Feb 21 2013

Prevention services in adult social care: reablement

The Social Care Evidence in Practice project team recently hosted a workshop at the University of Birmingham on 23 January 2013 on the topic of reablement. The workshop was advertised as an opportunity for researchers and practitioners to discuss some of the latest practice issues and research in reablement and to determine how the project could support knowledge exchange in this area. Reablement services support people to learn or re-learn skills necessary for daily living which are lost due to deterioration in health or increase in support needs. The first presentation of the day was by Robin Miller and Kerry Allen, researchers at the University of Birmingham who shared the latest findings from a Health Services Management Centre (HMSC) study funded by the NIHR School for Social Care Research on Prevention services in adult social care.
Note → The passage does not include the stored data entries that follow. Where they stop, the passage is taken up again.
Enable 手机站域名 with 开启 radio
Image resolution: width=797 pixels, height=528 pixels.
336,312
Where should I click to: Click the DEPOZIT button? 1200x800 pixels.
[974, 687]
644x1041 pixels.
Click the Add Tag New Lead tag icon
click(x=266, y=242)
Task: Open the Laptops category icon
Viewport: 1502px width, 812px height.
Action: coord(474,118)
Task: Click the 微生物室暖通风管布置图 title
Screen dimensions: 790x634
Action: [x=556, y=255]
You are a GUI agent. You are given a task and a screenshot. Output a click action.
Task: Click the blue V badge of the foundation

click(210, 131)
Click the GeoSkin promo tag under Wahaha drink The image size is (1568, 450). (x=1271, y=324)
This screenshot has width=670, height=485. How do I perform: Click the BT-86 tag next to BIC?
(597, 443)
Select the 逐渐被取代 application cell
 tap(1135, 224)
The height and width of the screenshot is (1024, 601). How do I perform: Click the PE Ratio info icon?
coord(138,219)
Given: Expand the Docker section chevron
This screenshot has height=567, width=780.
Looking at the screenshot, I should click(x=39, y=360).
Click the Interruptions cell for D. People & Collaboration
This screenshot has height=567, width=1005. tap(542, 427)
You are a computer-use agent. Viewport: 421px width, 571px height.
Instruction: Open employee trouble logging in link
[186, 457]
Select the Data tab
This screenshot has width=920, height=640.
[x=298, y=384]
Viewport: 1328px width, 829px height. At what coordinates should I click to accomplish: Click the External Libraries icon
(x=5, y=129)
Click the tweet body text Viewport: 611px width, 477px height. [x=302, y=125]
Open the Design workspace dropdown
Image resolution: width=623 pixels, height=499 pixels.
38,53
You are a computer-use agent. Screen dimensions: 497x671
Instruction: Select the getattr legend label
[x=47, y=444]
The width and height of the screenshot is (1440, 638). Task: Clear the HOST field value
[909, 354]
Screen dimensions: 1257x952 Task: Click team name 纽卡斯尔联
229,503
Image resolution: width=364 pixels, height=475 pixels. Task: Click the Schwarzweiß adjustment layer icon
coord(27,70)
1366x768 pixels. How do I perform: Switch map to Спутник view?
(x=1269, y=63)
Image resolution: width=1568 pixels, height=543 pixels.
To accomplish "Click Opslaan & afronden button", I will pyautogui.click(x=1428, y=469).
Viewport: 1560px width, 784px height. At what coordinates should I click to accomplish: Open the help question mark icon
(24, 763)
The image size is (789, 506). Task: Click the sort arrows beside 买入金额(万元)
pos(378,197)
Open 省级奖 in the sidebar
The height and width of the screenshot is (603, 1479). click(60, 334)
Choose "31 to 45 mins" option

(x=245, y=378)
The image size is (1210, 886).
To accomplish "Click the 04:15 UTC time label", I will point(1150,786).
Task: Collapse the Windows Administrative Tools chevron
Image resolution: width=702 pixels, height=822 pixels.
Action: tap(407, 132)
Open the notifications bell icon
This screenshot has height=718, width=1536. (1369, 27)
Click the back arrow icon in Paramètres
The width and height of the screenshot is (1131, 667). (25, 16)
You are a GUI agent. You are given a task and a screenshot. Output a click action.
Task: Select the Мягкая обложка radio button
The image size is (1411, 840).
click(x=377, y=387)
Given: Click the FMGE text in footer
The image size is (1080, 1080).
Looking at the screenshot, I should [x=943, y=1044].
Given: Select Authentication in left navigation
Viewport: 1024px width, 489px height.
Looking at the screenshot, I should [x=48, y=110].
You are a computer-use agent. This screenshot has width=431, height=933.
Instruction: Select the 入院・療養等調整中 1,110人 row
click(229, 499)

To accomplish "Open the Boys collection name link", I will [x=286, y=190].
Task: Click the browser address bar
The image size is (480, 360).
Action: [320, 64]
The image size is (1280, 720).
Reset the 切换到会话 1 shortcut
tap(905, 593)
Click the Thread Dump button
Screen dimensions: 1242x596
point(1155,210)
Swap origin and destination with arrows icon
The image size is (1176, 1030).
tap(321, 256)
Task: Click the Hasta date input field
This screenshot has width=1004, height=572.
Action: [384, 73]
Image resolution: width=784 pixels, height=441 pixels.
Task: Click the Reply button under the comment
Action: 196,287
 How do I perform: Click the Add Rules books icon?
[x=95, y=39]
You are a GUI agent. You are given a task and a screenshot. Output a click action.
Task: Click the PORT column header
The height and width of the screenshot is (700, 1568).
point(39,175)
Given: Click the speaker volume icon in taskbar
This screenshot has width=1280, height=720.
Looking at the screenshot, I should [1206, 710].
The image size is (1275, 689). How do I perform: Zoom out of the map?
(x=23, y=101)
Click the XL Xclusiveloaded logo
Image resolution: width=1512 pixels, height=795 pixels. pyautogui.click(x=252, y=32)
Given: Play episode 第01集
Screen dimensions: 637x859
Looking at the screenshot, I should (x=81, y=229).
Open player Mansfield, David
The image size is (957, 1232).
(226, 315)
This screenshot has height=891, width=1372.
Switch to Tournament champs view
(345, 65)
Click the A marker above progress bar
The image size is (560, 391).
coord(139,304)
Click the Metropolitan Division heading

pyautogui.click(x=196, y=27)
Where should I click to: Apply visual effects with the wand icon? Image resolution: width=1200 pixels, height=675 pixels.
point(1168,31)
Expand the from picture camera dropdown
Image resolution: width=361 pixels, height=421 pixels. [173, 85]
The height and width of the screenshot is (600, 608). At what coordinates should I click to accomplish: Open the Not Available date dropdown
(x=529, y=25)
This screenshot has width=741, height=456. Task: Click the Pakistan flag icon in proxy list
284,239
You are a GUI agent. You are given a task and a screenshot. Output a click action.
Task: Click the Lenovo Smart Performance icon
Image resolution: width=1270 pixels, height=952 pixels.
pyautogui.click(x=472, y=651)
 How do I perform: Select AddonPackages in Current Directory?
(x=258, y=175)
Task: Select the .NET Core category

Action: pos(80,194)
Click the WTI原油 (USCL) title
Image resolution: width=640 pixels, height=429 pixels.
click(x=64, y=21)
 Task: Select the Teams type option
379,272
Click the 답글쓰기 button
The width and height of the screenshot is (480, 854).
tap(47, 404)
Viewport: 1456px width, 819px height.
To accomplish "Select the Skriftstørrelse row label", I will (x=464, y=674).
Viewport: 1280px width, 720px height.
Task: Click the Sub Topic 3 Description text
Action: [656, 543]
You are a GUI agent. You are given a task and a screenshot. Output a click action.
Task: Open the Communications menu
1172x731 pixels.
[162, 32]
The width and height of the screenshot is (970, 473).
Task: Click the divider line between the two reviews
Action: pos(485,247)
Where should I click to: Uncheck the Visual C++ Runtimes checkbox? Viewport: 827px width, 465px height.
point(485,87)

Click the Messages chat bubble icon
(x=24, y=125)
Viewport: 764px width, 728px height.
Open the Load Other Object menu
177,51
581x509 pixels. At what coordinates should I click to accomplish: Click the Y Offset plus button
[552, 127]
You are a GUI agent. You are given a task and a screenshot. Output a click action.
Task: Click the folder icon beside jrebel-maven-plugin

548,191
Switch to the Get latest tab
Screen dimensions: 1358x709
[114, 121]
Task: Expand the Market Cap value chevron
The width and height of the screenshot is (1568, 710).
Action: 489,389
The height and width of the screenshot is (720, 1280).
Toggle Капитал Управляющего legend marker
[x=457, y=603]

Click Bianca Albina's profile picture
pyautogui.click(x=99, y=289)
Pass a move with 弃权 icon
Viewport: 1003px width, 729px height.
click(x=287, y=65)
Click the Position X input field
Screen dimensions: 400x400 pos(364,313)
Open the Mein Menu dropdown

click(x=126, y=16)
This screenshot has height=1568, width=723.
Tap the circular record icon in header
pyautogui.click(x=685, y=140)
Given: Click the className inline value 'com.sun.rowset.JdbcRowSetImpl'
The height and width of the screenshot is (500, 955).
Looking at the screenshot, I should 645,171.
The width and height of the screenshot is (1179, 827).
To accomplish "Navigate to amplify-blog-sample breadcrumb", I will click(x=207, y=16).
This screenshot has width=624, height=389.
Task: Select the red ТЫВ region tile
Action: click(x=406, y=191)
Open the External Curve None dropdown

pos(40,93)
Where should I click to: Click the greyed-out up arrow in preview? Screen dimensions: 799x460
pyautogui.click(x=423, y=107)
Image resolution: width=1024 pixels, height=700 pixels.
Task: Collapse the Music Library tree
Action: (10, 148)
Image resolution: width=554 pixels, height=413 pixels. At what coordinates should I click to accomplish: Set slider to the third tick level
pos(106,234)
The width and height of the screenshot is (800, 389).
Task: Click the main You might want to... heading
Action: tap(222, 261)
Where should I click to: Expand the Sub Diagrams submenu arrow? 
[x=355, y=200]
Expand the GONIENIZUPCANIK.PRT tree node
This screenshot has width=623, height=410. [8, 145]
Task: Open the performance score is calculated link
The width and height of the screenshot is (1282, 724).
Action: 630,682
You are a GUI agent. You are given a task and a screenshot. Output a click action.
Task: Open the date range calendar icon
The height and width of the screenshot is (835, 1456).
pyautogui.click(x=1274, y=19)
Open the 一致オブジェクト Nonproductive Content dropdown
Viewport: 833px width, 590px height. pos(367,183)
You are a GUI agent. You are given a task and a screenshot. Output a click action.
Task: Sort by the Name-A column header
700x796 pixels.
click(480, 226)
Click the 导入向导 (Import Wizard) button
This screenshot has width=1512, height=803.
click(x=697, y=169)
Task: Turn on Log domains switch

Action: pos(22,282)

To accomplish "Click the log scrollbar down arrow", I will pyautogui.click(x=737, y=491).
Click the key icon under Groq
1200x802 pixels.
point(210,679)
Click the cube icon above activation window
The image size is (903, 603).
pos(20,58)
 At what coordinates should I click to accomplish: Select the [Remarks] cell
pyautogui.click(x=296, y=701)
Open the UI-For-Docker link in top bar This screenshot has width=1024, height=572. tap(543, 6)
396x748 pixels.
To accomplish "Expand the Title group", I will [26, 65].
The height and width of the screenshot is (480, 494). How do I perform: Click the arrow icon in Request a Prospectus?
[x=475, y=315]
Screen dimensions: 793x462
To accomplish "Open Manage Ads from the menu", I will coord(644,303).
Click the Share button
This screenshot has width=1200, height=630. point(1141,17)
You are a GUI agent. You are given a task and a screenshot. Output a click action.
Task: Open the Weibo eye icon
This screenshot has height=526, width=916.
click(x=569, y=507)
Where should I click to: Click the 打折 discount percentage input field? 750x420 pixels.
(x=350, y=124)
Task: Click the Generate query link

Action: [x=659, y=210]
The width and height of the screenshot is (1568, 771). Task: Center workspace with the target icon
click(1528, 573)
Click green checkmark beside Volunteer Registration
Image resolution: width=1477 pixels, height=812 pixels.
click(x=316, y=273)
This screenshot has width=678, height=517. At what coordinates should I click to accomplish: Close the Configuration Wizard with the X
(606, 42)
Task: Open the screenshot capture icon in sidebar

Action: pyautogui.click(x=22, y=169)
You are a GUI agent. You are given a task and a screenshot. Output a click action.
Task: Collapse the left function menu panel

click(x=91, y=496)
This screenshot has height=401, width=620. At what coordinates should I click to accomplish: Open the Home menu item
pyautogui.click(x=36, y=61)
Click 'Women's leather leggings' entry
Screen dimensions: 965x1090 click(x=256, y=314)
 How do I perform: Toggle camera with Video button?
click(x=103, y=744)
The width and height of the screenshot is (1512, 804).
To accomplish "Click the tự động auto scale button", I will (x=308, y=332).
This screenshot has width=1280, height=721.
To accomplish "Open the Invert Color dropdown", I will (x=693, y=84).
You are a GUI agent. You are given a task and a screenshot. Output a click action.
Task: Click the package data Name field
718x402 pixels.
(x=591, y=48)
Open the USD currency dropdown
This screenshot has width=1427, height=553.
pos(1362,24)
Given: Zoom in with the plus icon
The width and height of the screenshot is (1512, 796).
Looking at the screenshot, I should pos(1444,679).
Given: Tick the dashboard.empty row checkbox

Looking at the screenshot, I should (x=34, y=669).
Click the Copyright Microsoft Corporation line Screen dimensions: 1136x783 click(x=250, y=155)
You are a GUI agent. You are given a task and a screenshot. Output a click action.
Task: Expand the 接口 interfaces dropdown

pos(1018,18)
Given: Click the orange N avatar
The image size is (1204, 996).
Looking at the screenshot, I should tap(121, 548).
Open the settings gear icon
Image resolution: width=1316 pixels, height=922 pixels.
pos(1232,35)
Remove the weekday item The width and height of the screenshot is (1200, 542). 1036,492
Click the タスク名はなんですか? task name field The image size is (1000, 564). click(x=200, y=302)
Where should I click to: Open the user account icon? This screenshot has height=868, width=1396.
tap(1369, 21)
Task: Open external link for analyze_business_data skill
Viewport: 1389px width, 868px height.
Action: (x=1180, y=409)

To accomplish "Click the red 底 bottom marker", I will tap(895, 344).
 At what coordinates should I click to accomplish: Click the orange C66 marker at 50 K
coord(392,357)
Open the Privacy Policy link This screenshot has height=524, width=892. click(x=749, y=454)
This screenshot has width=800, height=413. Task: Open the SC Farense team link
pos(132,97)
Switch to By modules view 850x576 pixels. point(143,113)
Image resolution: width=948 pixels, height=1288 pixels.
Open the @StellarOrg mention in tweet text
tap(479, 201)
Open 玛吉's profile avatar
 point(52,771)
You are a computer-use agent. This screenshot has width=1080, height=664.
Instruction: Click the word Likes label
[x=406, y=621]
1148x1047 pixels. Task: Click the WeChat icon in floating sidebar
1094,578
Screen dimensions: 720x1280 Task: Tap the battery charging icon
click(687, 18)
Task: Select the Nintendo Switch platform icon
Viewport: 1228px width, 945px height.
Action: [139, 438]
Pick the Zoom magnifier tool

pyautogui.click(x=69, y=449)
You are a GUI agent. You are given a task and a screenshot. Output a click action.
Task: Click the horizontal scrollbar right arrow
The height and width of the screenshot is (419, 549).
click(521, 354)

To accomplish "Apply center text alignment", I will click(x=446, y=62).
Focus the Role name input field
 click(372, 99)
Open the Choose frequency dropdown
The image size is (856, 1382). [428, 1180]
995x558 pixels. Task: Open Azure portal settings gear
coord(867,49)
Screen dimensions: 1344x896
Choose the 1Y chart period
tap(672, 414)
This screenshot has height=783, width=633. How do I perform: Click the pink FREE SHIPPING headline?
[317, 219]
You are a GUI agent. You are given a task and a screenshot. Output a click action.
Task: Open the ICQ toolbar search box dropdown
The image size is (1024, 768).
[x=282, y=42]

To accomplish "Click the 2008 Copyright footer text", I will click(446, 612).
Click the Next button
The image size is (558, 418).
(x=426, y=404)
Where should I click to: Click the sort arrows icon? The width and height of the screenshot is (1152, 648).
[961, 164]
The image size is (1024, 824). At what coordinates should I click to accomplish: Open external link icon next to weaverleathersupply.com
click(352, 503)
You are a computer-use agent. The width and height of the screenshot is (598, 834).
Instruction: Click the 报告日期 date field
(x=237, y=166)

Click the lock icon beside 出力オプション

Prevention services in adult social care

Making prevention a priority in local authorities was a key message proposed in the Care and Support 2012 White Paper, as reforms set out to provide care and support that will enable people to remain active and live in their own homes, for as long as possible.  These messages have been taken up in many forms by different local authorities with the uptake of various interventions in different areas. This has highlighted the need for a knowledge base on what prevention strategies are in use and how effective they have been shown to be. The aims of this particular study were to:

  • to understand what prevention services local authorities invest in
  • to gather ‘practice- based’ evidence from local authorities of the impact of these services
  • to combine ‘practice-based evidence’ with that of formal research studies to strengthen current knowledge

The first phase of the study included a survey of a sample of Directors of Social Services followed by interviews with identified  intervention leads. Reablement was the top intervention strategy identified, with telecare & telehealth and information & advice also popular choices for local authorities. There were also a number of interventions in use by single authorities, potentially reflecting local history or demographics and perhaps identifying a need for research into what works and how this can be applied at a local level.

Models and outcomes of reablement

Prior to the workshop attendees had been asked if there were specific areas of interest on the topic of reablement they would like to discuss, of which the different models of reablement was a common response. What this study showed was that a sense of the ‘traditional’ model of reablement was present in all local authorities using the intervention, but that this was evolving and additional therapy and nursing services were being included in many reablement services. Reablement was fast moving to become the entry point for most adult social care services and in the future was likely to be involved with the assessment stage of adult social care. Table 1 summarises the emerging reablement models –

Table 1

Initial models Emerging
Focused on a particular transition Act as the ‘entry’ point to all adult services
Older people only Open to all adult user groups
In house home care act as sole/ lead provider Independent Sector also provide reablement
Occupational Therapy input Other therapies and nursing input
LA funding only Contribution from health
Social work referrals only Multi-professional pathways / open access

Reablement was also emerging as an “underpinning philosophy” for all adult care  services – with this increased application is the danger that what is meant by ‘reablement’ and its purpose could become diluted?

The current reablement services were on the whole the most advanced of the prevention interventions studied in relation to the setting of individual and organisational outcomes, and in the systematic review and collation of progress in achievement of these on discharge. These processes could be strengthened though by –

  • moving towards more commonalty between authorities in the type of data and analyses completed which would enable better comparison and learning about works and for whom;
  • routinely following up people six months on discharge to understand if the benefits were sustained longer tem;
  • considering impacts on family carers to provide a broader view of how deployment of the individuals’ personal systems and resources have been changed

There is an opportunity here for research and practice to work together looking both at collaborative working and outcomes measurement in social care, particularly in the topic of reablement.

Research literature

As part of the study a formal research review was conducted on the top 3 prevention strategies identified, reablement, telecare & telehealth, and information & advice. The aim of this was to understand what works in practice in prevention strategies. To do this the research team included only empirical data driven by practice or structured reviews that included information on outcomes. What they found to be striking was that only nine primary research studies were identified in reablement. For such a visible intervention this lack of research evidence highlights a challenge for practitioners in using an evidence base to inform current practice in reablement and for the development of services. Although a somewhat limited evidence base, the key messages from the research found that it:

  • has large upfront costs
  • is more expensive than traditional home care
  • leads to reduced service use
  • leads to better individual outcomes, increased quality of life
  • is cost effective over time


The key messages extracted from the study and presented at the workshop were that there is local and formal evidence that reablement can have a positive impact both for individuals, and for Local Authorities (in relation to decreasing service uptake). However we need to gather more evidence to understand better the long-term and broader impacts of current and future forms of reablement and what are the best configurations for different populations and local circumstances. There is also a need to consider how best to engage the independent sector within its development and delivery, and if this should be on the basis of competition ‘for the market’ (i.e. for the right to be the lead provider in a locality) or ‘in the market’ (i.e. to have multiple providers from which people can choose). Finally, as ever, the close connections with health care services in relation to both funding and delivery mean will require Health & Wellbeing Boards to ensure that a joint vision is set out within their visions and commissioning strategies.